312 F. Supp. 1314 | D. Conn. | 1970
This Court on November 13, 1968 having filed its Memorandum of Decision and Order denying defendants’ motion for summary judgment, Rule 56(b), Fed.R.Civ.P., and granting summary judgment in favor of plaintiff on the issue of plaintiff’s right to recover under the uninsured motorist provision of the policy here involved; and
This Court's order of November 13, 1968 having expressly left open the issues as to (a) the voluntariness of services rendered to defendant Vedah L. Melson (Mrs. Melson) and (b) the policy’s exclusionary provision against workmen’s compensation carriers and self-insurers, Rule 56(d), Fed.R.Civ.P.; and
The Court of Appeals (SRW, IRK, PRH) having entered an order on August 12, 1969 dismissing, for lack of appellate jurisdiction, defendants’ appeals from this Court’s order of November 13, 1968; and
Defendants having brought on for hearing in the District Court on April 20, 1970 their further motions for summary judgment on the issues left open by this Court’s order of November 13, 1968 (referred to in paragraph 2 above); and
The Court having received and considered the said further motions for summary judgment, together with the memoranda of law submitted by counsel for the respective parties, and the Court having taken the said motions upon submission, counsel for all parties having represented to the Court that the remaining issues in the case should be decided by summary judgment; and
The Court being of the opinion that summary judgment should be granted in favor of plaintiff upon the remaining issues in the case and that defendants’ further motions for summary judgment should be denied, for the reasons that:
(1) This Court held in its Memorandum of Decision and Order of November 13, 1968 that plaintiff is to be regarded as an "insured" within the meaning of the uninsured motorist provision of the policy and as such under the statute and policy is entitled to recover from the insurer the amount plaintiff expended for medical care of Admiral and Mrs. Melson. GEICO v. United States, 376 F.2d 836, 837 (4 Cir.1967); United States v. Commercial Union Insurance Group, 294 F.Supp. 768, 771 (S.D.N.Y.1969); United States v. United Services Automobile Association, Civ. No. 1004 (M.D.Ga., filed June 5, 1969) (uninsured motorist provision in identical policy written by instant defendant insurer construed to include United States as an "insured"); cf. United States v. Myers, 363 F.2d 615 (5 Cir. 1966); GEICO v. United States, 349 F.2d 83 (10 Cir. 1965), cert. denied, 382 U.S. 1026 (1966); Gahagan v. State Farm Mutual Automobile Ins. Co., 233 F.Supp. 171 (W.D.La.1964).

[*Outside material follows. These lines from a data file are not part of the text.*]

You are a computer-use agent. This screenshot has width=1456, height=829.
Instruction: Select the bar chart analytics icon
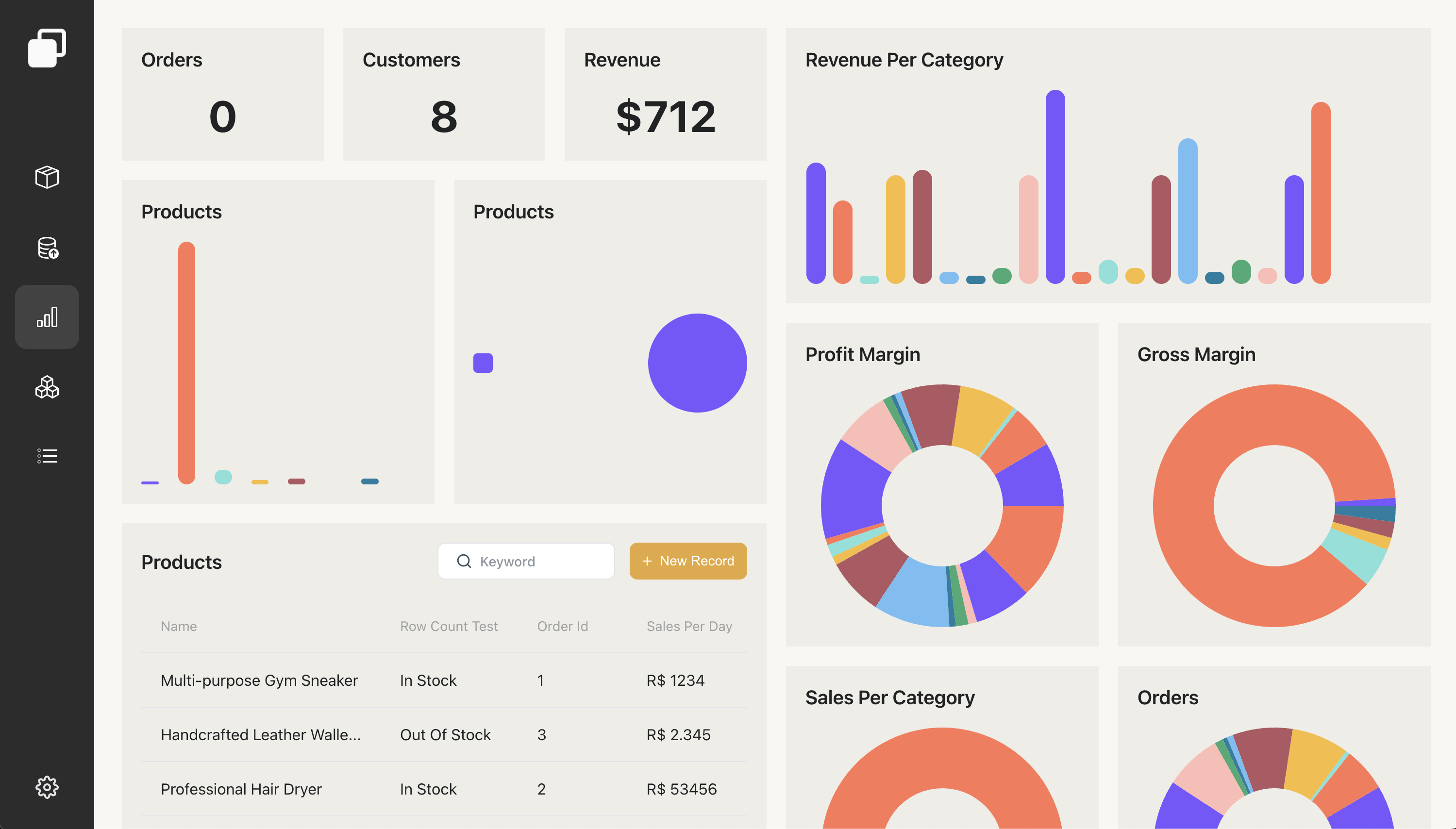point(47,317)
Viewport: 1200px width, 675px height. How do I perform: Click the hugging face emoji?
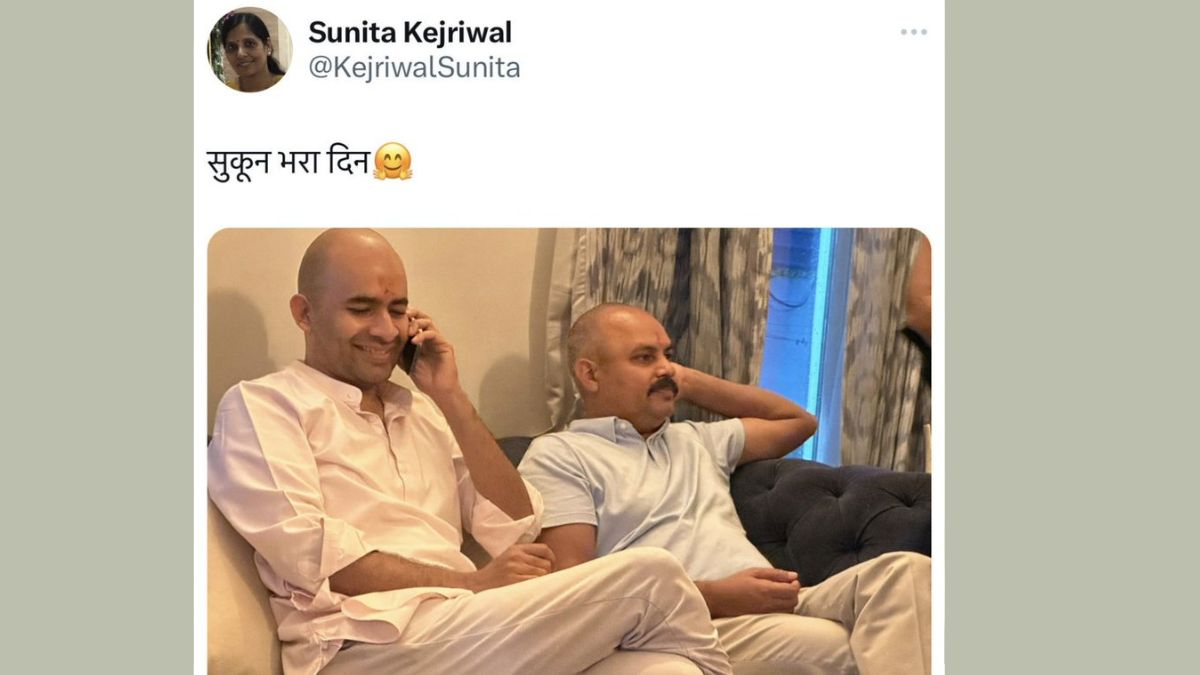click(x=393, y=161)
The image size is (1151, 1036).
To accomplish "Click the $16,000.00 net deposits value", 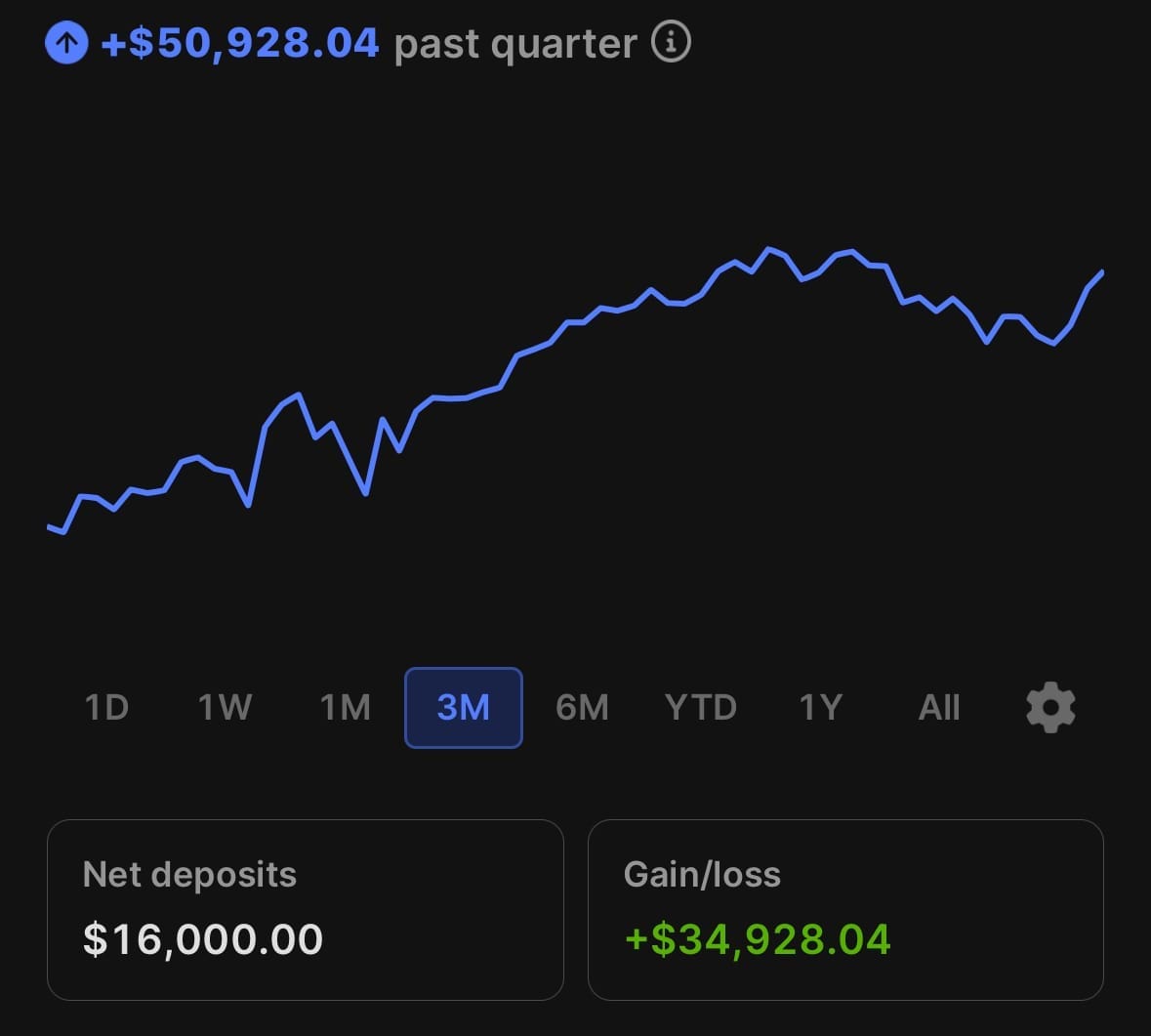I will click(x=203, y=939).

(2) The medical care rendered to Mrs. Melson as a dependent of her husband, Admiral Melson, was autho*1316 rized by 10 U.S.C. § 1076(a) (1964) which provides in relevant part that:
“(a) A dependent of a member of a uniformed service who is on active duty for a period of more than 30 days, or of such a member who died while on that duty, is entitled, upon request, to the medical and dental care prescribed by section 1077 of this title in facilities of the uniformed services, subject to the availability of space and facilities and the capabilities of the medical and dental staff.”
(3) All the medical care here in question was rendered to Mrs. Melson at military facilities. If such facilities had not been available for the medical care of Mrs. Melson, plaintiff would have been obligated to provide such medical care at civilian facilities. 10 U.S.C. § 1079 (Supp. IY, 1965-68).
(4) It follows that plaintiff is entitled to recover from defendant insurer, under the uninsured motorist provision of the policy here involved, the value of such medical care pursuant to the Federal Medical Care Recovery Act, 42 U.S.C. § 2651(a) (1964), which provides that the government may recover the value of such medical care “In any case in which the United States is authorized or required by law to furnish hospital, medical, surgical, or dental care and treatment . .” (Emphasis added).
(5) Plaintiff is not barred by exclusion (c) of the uninsured motorist provision of the policy here involved since the United States is not a “workmen’s compensation or disability benefits carrier or any person or organization qualifying as a self-insurer under any workmen’s compensation or disability benefits law or any similar law.” It has been squarely so held. United States v. Commercial Union Insurance Group, 294 F.Supp. 768, 771 (S.D.N.Y.1969); United States v. Safeco Insurance Company of America, Civ. No. 6997 (W.D. Wash., filed May 19, 1967); it is therefore
ORDERED as follows:
(1) That defendants’ further motions for summary judgment are denied in all respects.
(2) That plaintiff is entitled to the entry of summary judgment in its favor against defendant United Services Automobile Association for the sum of $2014 (the undisputed value of the medical care furnished by plaintiff to the Melsons), the said sum being the balance of the amount deposited with the Clerk of this Court pursuant to Rule 67, Fed.R.Civ.P., and pursuant to the order of this Court of May 15, 1967.
(3) That the Clerk is directed to enter judgment accordingly, without costs.